#### TASK REQUIREMENTS:
Scan the listing that follows and report how many lines contain "Given". Write the number alone.

#### AVAILABLE RECORDS:
- Opening Delimiter -
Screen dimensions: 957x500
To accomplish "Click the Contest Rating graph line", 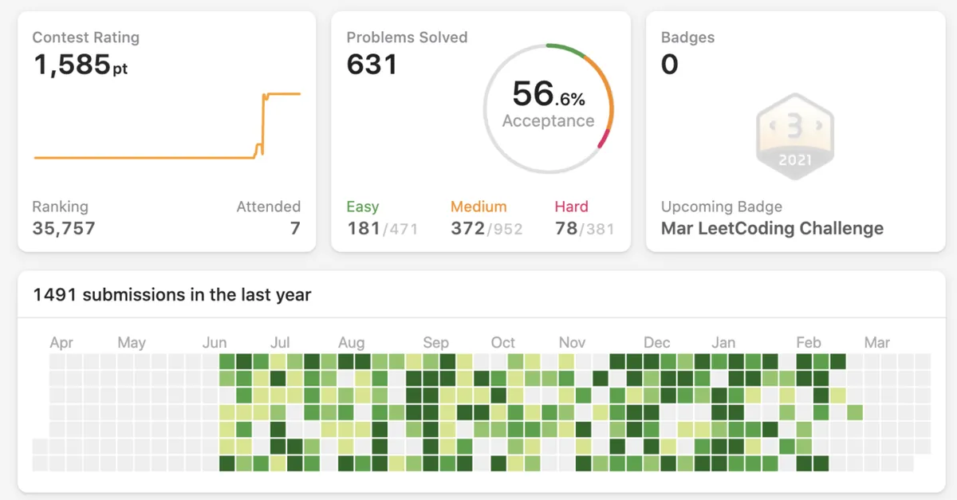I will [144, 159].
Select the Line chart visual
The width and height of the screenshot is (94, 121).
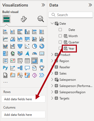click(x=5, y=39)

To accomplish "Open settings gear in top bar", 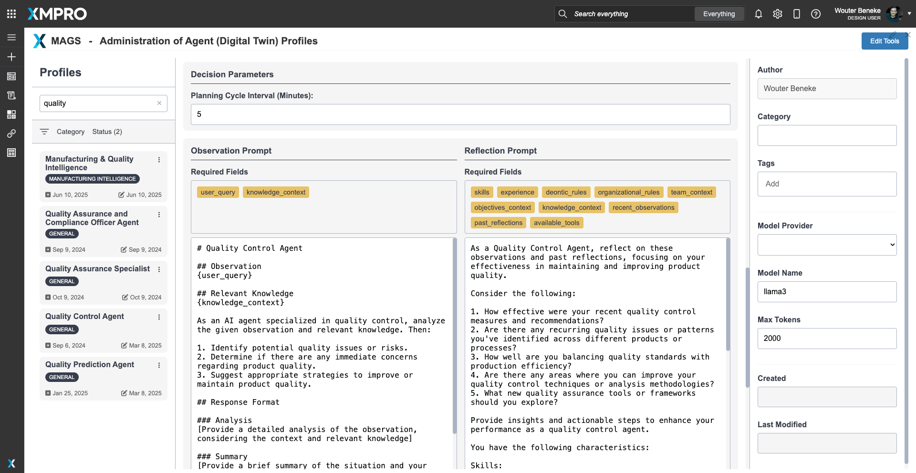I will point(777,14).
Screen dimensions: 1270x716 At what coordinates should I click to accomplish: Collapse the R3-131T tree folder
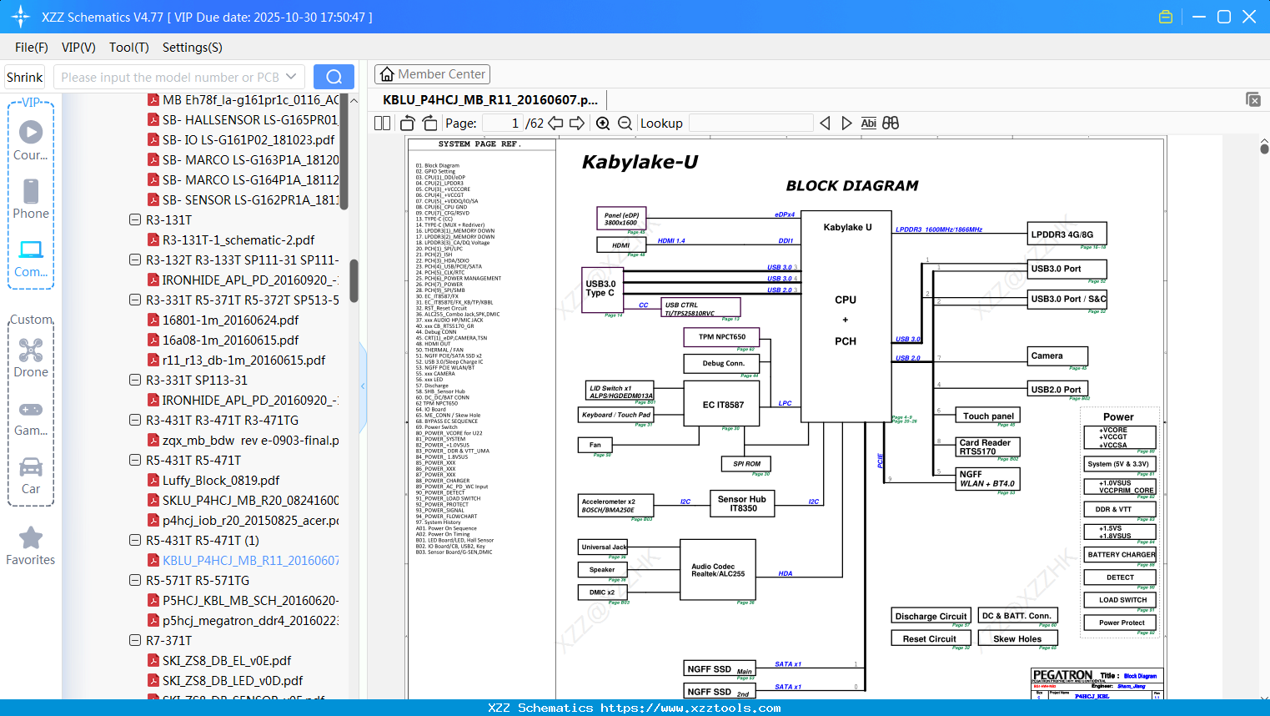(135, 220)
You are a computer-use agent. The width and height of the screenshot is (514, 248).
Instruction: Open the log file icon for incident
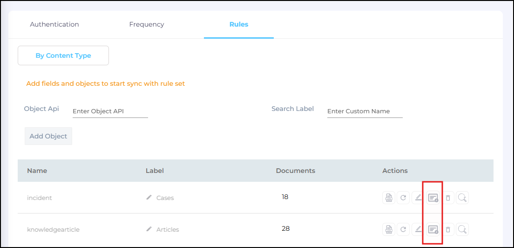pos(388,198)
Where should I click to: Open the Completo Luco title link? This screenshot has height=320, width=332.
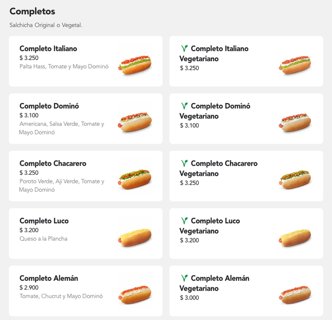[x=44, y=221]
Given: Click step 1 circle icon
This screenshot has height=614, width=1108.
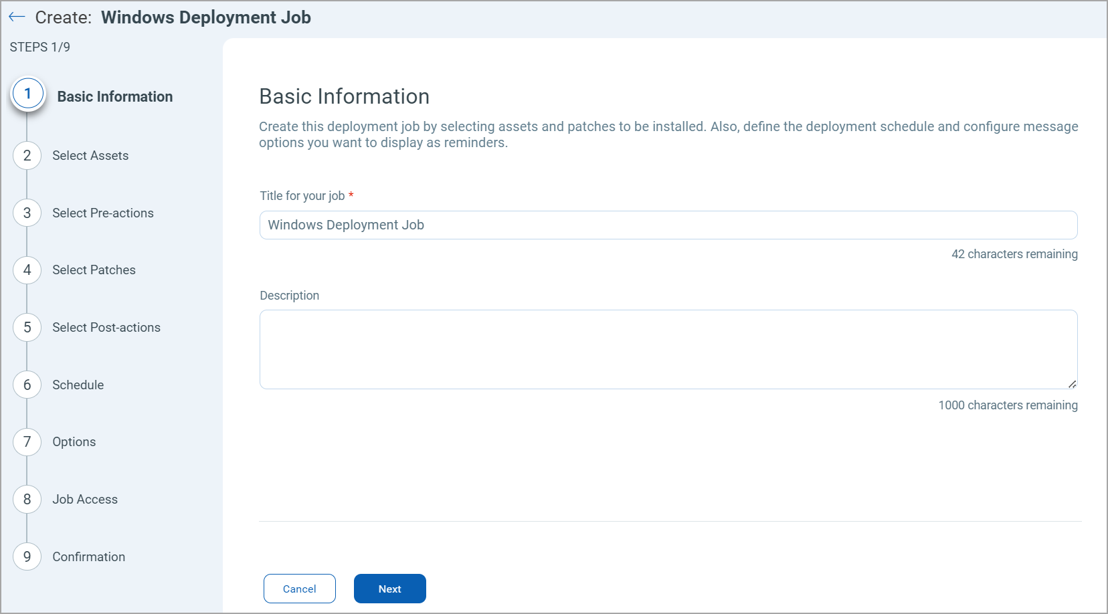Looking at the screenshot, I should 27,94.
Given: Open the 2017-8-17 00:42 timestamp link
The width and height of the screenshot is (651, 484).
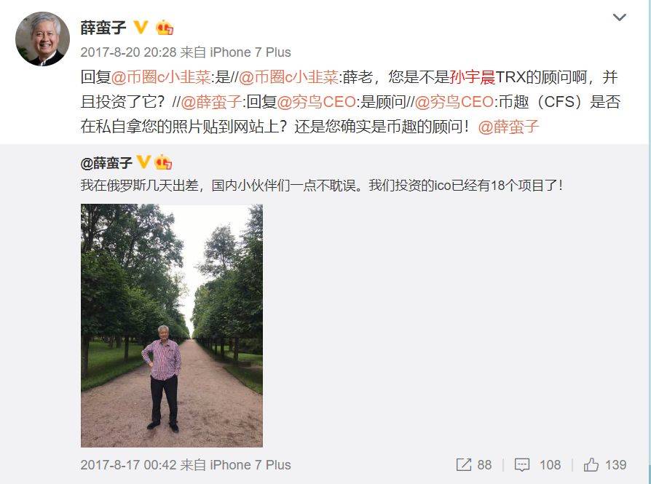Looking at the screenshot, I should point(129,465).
- Closing Delimiter -
#### ANSWER:
2